Desapegos y otras ocupaciones.

domingo, 14 de enero de 2024

CUANDO EL JUEGO SE TERMINA


Mas los vivos se equivocan. Los muertos no escuchamos sus oraciones, ni hacemos caso de su pena, ni sentimos la humedad de sus lágrimas cuando caen, lentas, sobre nuestras sepulturas. No somos buenos anfitriones. En la fecha señalada no recibimos las visitas en nuestros pequeños reinos, simplemente porque no estamos ahí. Este día somos nosotros los que acudimos a las moradas de nuestros descendientes. Algunos tenemos que hacer un largo viaje, y no nos importa; otros, más indolentes —o más cansados, que de eso también hay— se conforman con visitar a los parientes que residen cerca de la tumba en que yacen: a fin de cuentas, suele haber dónde elegir. Es una bonita excursión. Los edificios de pisos de la ciudad que ya he mencionado son el destino más habitual. Paseamos por los salones de sus casas, tocamos los candelabros, los centros de mesa, comprobamos que los libros de los anaqueles son los mismos que los del año pasado, hojeamos —supremo placer— los álbumes de fotos que contienen la reciente historia de sus vidas después de nuestra muerte. Los que se empeñan en coleccionar diapositivas nos lo han puesto más difícil, aunque hay quien ha aprendido a montar y desmontar el aparato con singular celeridad. A veces encendemos la televisión; es algo que, al principio al menos, nos divertía mucho.



   Yo, personalmente, después de la sesión fotográfica, prefiero echarme en la cama de matrimonio y sentir los olores, los canales que han horadado entre las sábanas los jugos y el serpentear de las caricias, contemplar en el cielo raso el reflejo rojo de las explosiones de la batalla, hundirme en los cráteres grabados por el calor de los cuerpos sudorosos, inmóviles, en la piel del colchón. El calor. Sobre todo el calor.

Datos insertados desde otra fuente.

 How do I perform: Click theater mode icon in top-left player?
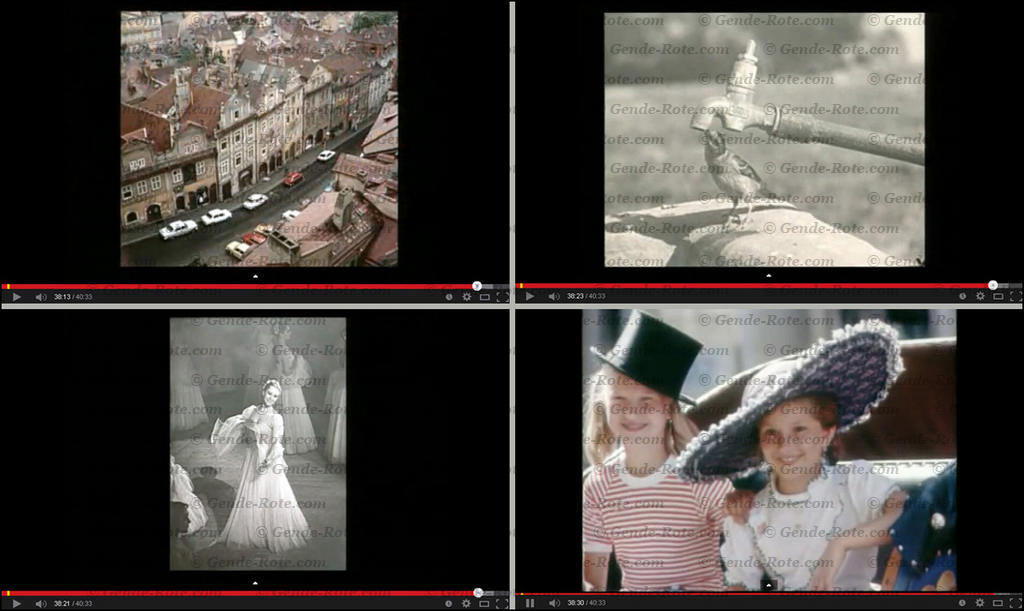pos(484,297)
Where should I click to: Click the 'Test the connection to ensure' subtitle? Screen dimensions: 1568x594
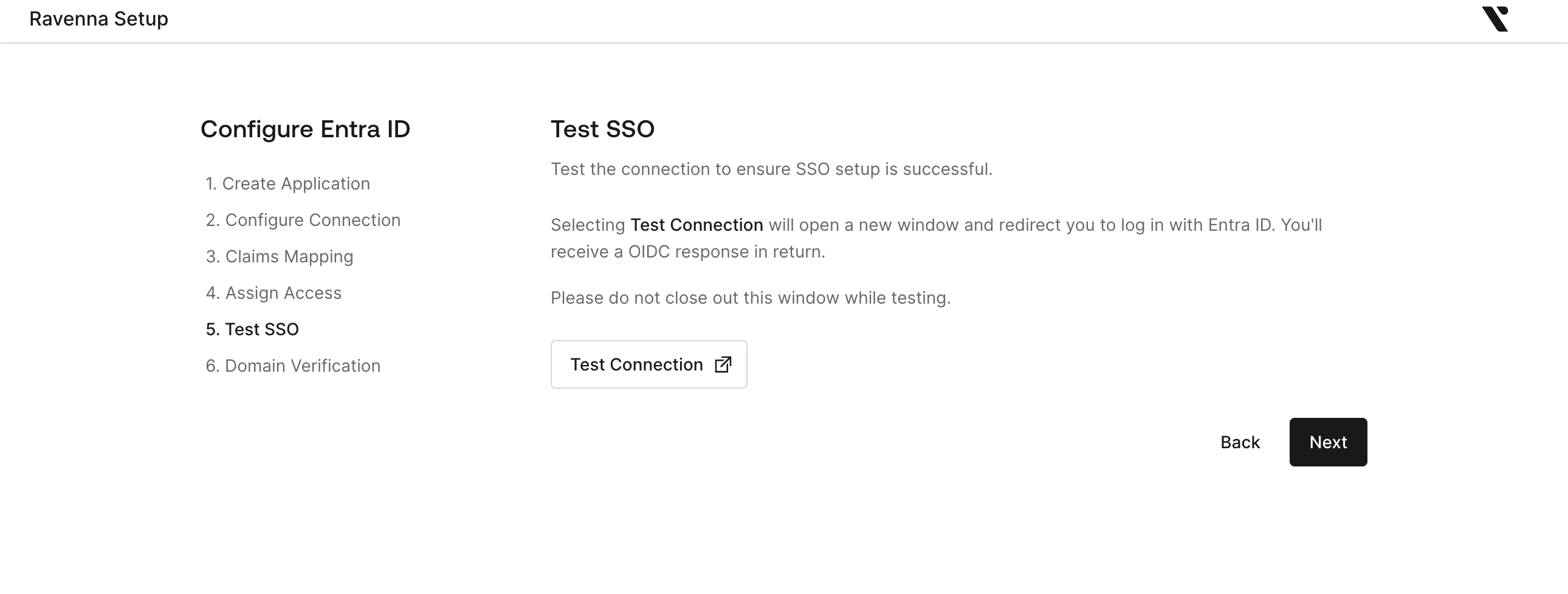point(771,169)
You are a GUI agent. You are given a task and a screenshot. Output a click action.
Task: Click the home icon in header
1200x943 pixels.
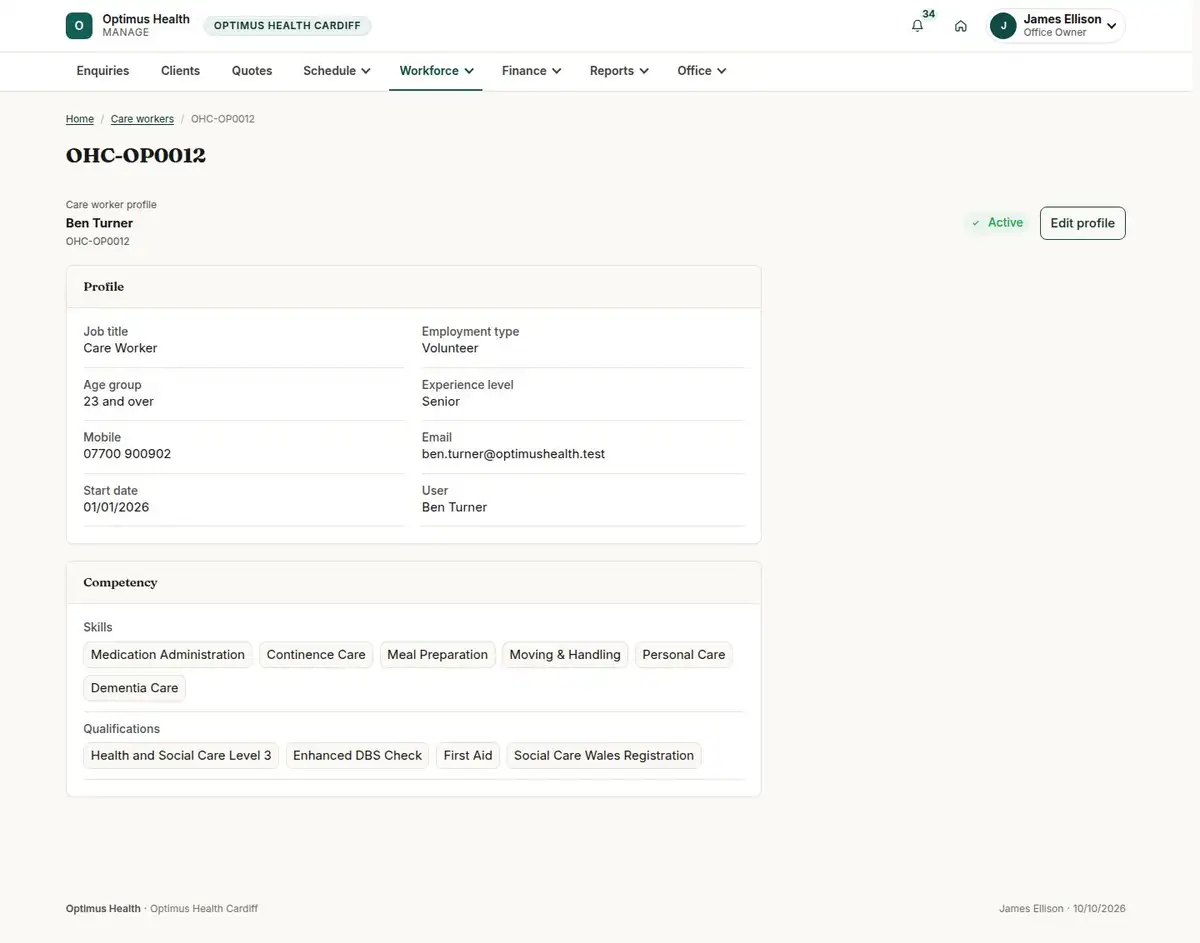tap(961, 26)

   Cuando el juego se termina, cuando las llaves muerden la cerradura, me voy, sin prisa. Nos vamos. A algunos les gusta comentar las vicisitudes de la jornada; la mayoría callamos, sonreímos, saludamos levemente antes de volver a la oscuridad de nuestras sepulturas. Los vivos no suelen regresar tan contentos. Como mucho, aliviados. La mayoría ni siquiera imagina lo que ha ocurrido durante su ausencia. Algunos se dan cuenta de que algunos objetos no están en su sitio, de que flota un olor extraño en el aire, de que hace frío, llaman al presidente de la comunidad, le preguntan si no ha tenido encendida la calefacción las seis horas que habían acordado. Pero están cansados y no le confieren a nada de ello la menor importancia. Hasta el año que viene no tendrán que preocuparse de nosotros, sus muertos.